L’aventure luxembourgeoise l’enthousiasme. Alors que le DSP ne couvre aujourd’hui que 5 % de la population du Grand-Duché, soit 22 500 dossiers actifs (« Nous sommes dans la phase pilote », dit Hervé Barge), le développement est exponentiel : le directeur de l’agence e-santé estime que le système devrait être généralisé en 2018 et couvrir l’intégralité du Luxembourg et des territoires limitrophes ! Mais déjà, 50 % des patients atteints de maladies chroniques ont des dossiers activés et 50 % des médecins généralistes de Luxembourg sont des médecins référents du DPS. Ce qui constitue, pour Hervé Barge, un réel succès !

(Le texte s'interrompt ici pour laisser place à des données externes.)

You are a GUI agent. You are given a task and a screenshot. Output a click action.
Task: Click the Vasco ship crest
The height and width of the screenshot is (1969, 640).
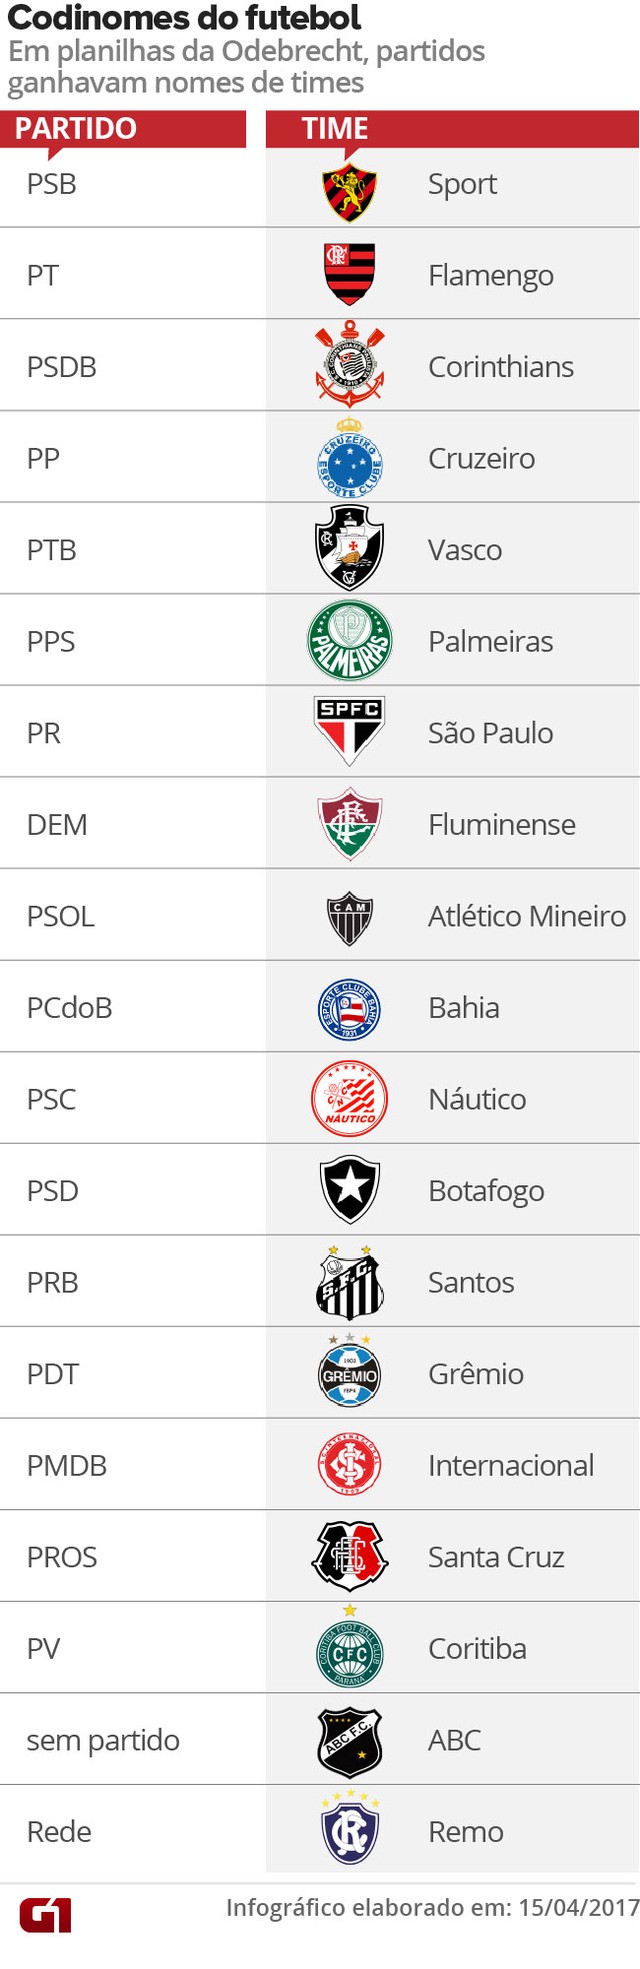(349, 548)
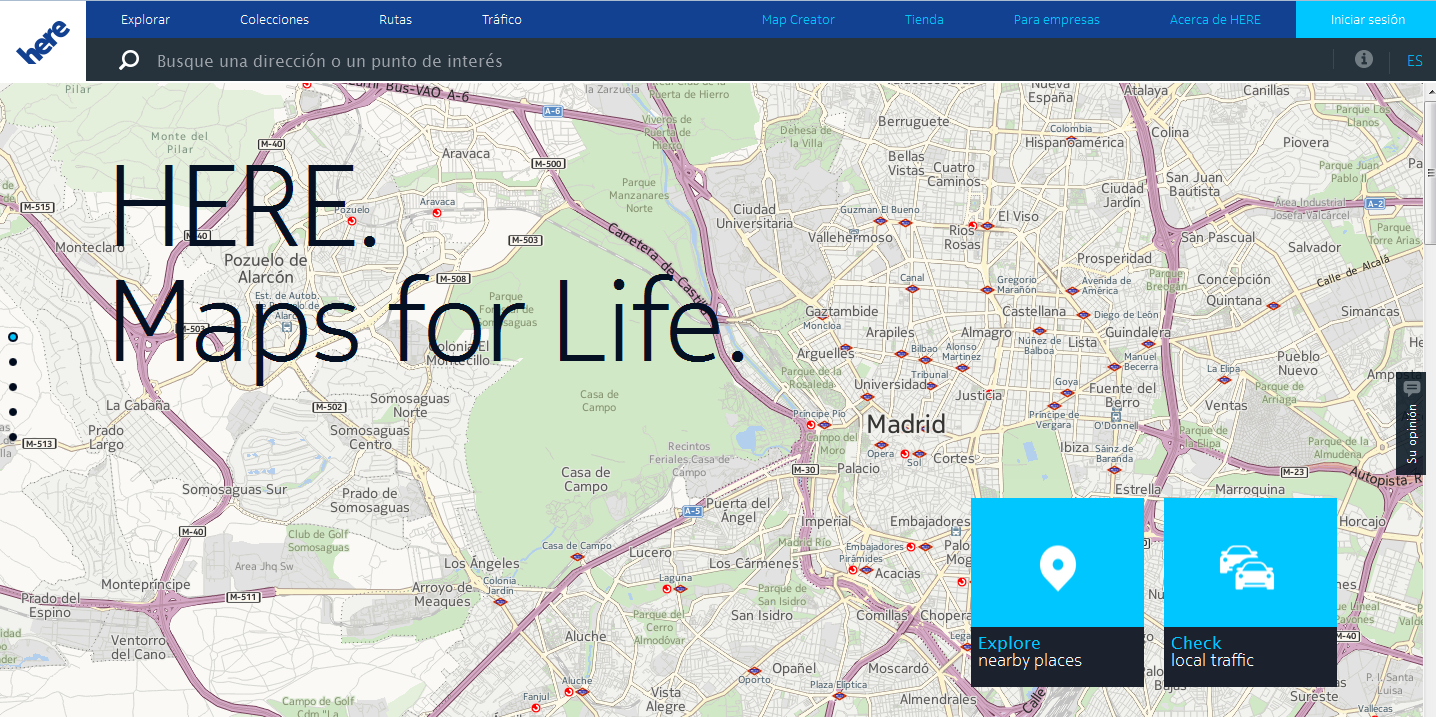Open the Explorar menu
Image resolution: width=1436 pixels, height=717 pixels.
145,20
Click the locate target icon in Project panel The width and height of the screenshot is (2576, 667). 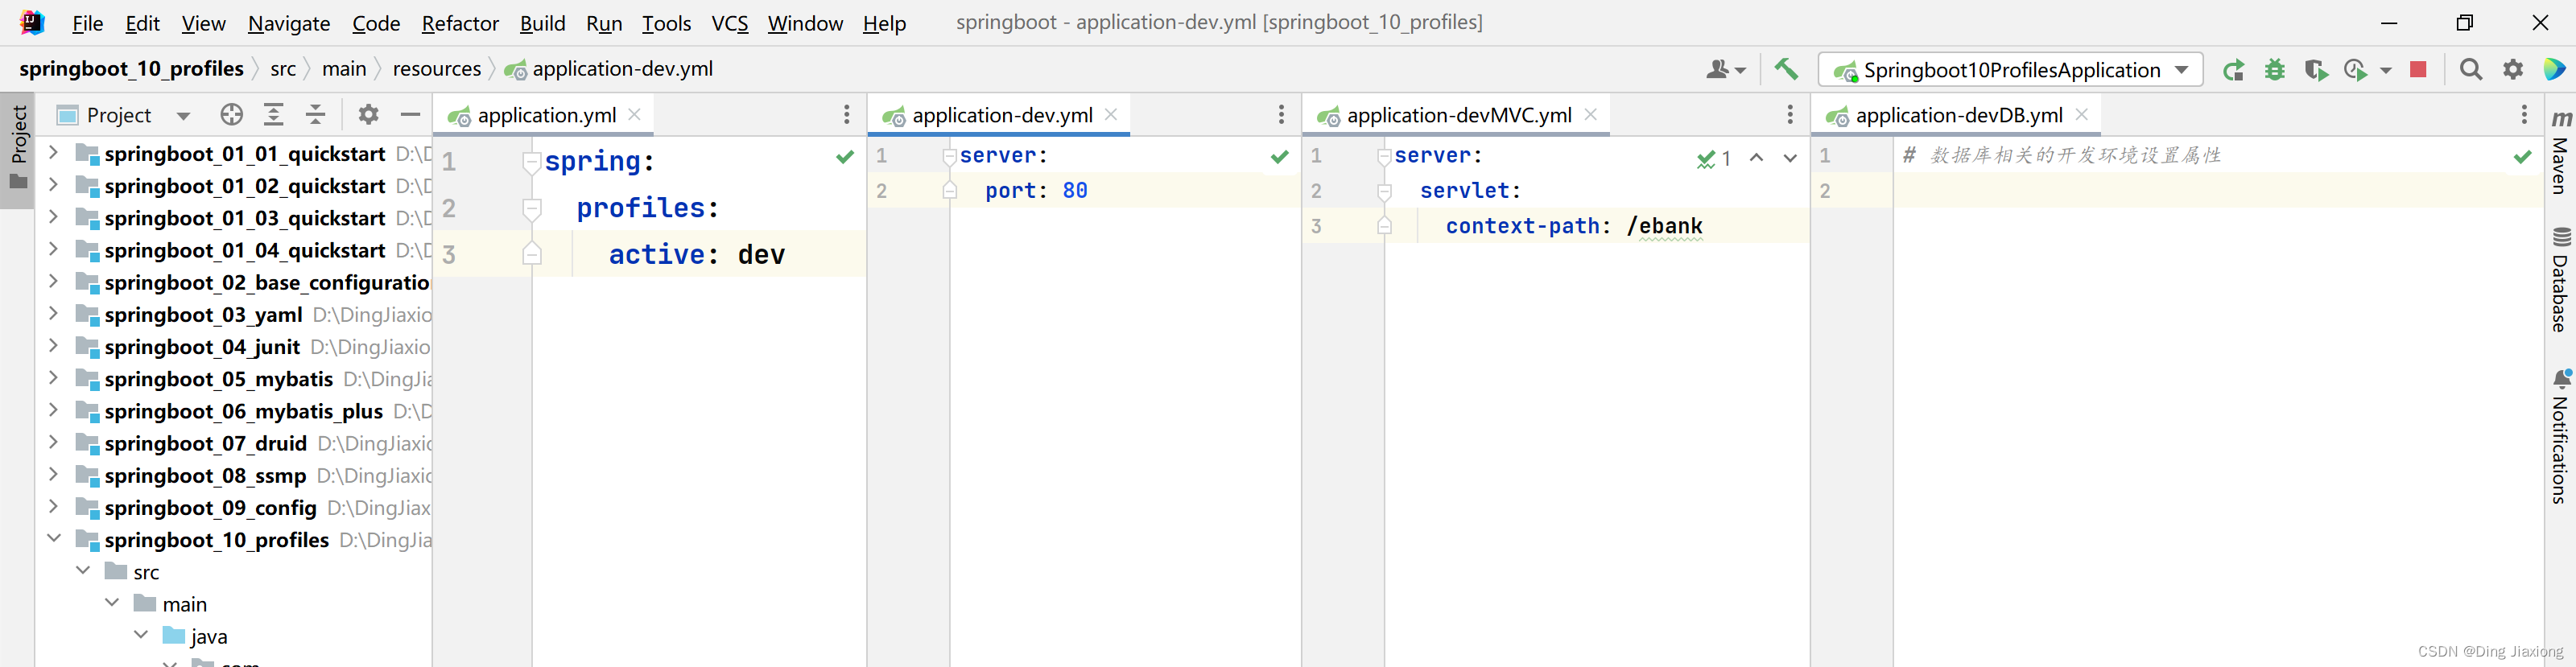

Le second signal d’une réussite de l’opération se placerait sur le terrain de la prévention. En renforçant la sécurité sanitaire par la transmission des informations médicales, cet outil de coordination des soins autorise la prévention dans la survenue d’une autre pathologie : « les bonnes pratiques nourries par les bonnes informations, dit Hervé Barge, participent d’une prévention secondaire qui améliorent la santé du patient, et qui permet de prévenir d’autres incidents, d’autres maladies, une deuxième maladie. » La prise en charge du patient par le transfert de données permet ainsi d’éviter des hospitalisations voire même des décès. « Nous sommes avec le DPS sur du curatif, mais également sur du préventif. Ainsi, pour lutter contre les risques iatrogéniques, il est nécessaire de récupérer les informations du curatif. La prévention passe par cette démarche. Nous ne faisons pas de la prévention pure et dure, comme donner des conseils (mieux manger, faire du sport), nous améliorons la prise en charge du patient pour le transfert de données afin d’éviter des accidents plus graves. » En oncologie, par exemple, l’oncologue travaille en équipe pluridisciplinaire : il doit discuter avec le radiothérapeute, le chimiothérapeute, le chirurgien afin qu’une proposition thérapeutique soit proposée au patient. « C’est là où nous intervenons. Le préventif s’exerce au moment où le médecin qui a les bonnes informations pourra orienter le patient vers un peu plus de prévention. »
Car, la prévention c’est d’abord d’éviter une maladie, et c’est en cela aussi que le Dossier de Soins Partagé constitue un enjeu clé pour les patients et les soignants au service de la qualité et de la sécurité des soins.